O único ponto fraco dos combates de Rage 2, para mim, é o uso bastante limitado que o jogo dá às tirolesas, tão frequentes no primeiro game. Com os saltos duplos e outras habilidades de Walker, as tradicionais ziplines acabaram ficando de lado e diminuindo a exploração vertical durante os tiroteios.
Muito da exploração das áreas onde rolam os combates se dá depois que a poeira abaixa e o último bandido tomba no chão. É quando você vai perambular pelos cantos, subir em telhados e procurar por salas escondidas em busca dos baús com recursos, tablets colecionáveis ou simplesmente por “lixo” (como o jogo classifica todo objeto cujo único valor é ser trocado por dinheiro com os vendedores e, portanto, não serve para pipocar nenhum adversário).

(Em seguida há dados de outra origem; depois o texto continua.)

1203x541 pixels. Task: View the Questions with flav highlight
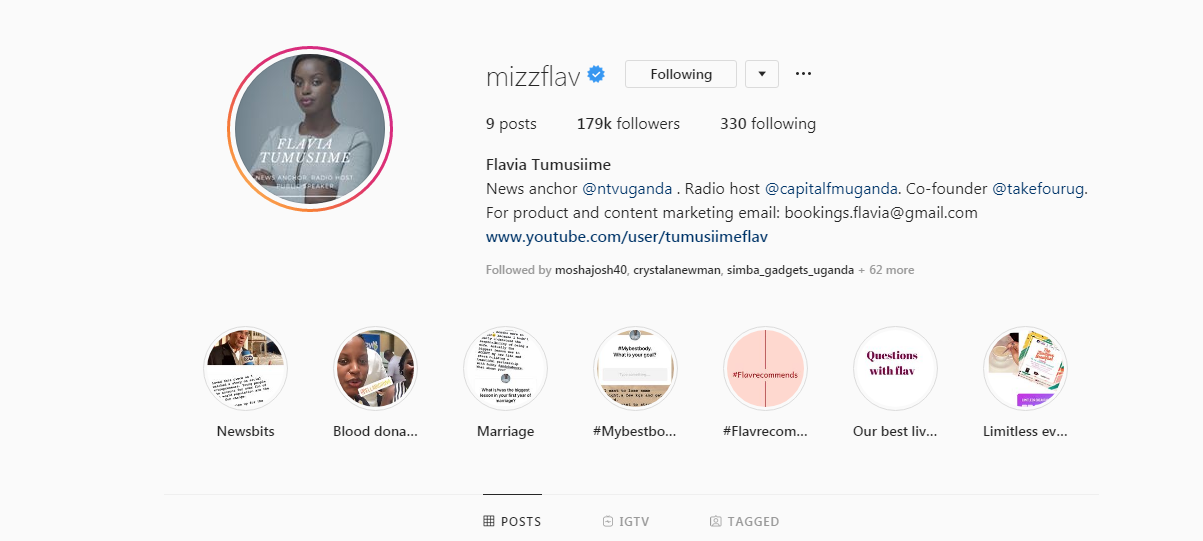[x=895, y=368]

Você pode liberar habilidades que ativam um radar na tela indicando a proximidade desses itens, o que facilita um pouco a vida, mas não remove por completo aquela sensação de “por que diabos estou fazendo isso mesmo?” quando você está circulando pela décima vez por uma fortaleza vazia, em busca de uma caixa ou tablet. A resposta, claro, é “porque você não quer engolir o orgulho e deixar aquela área sem o símbolo de ‘check’ no mapa. Rage 2 é o inferno para complecionistas.
Adolescência perdida
Entre os muitos esquisitões com quem você interage em Rage 2, tem um que se destaca e na minha opinião, resume muito do verdadeiro tema do jogo: o bufão Klegg Clayton, uma espécie de John Cena mais velho, barrigudo e decadente.
Campeão dos eletrizantes circuitos de corrida e das arenas da Mutant Bash TV, Clayton vive das glórias do passado, se vangloria dos feitos de quando era o campeão, se veste como um garotão dos anos 1990 e age como se tivesse 15 ou 16 anos de idade – e não os mais de 40 que estão estampados em sua cara.
Assim como Clayton, Rage 2 se agarra a uma adolescência que já passou, no caso, a da própria iD Software, que marcou época no começo dos anos 1990 com Wolfenstein 3D, Doom e Quake, em uma das sagas mais rock’n’roll da história dos games, antes de passar boa parte dos anos seguintes meio jogada de lado, até voltar com tudo em 2015 com o sanguinário “novo” Doom.
Rage 2 tenta ser punk e abusado, piadista de um jeito meio forçado, como só um tiozão de meia idade querendo ser jovem e radical consegue ser. Quer ser hardcore, mas já passou da idade para isso – ou será que ser hardcore hoje é datado e esquisito? Vou deixar essa pergunta para os filósofos.
Mas diferente de Clayton, Rage 2 sabe disso e não tenta negar sua pretensão, apenas aceitar que é um game divertido para quem quer relaxar e dar uns tiros, explodir soldados em armaduras cibernéticas e mutantes gigantes, acelerar por pistas de corrida ao som de bandas punk bubblegum e embarcar numa viagem bem rápida através do terreno baldio de uma adolescência que já passou a muito tempo, mas com aquela certeza de que não precisa provar que está certo, nem pedir desculpas por ser apenas isso.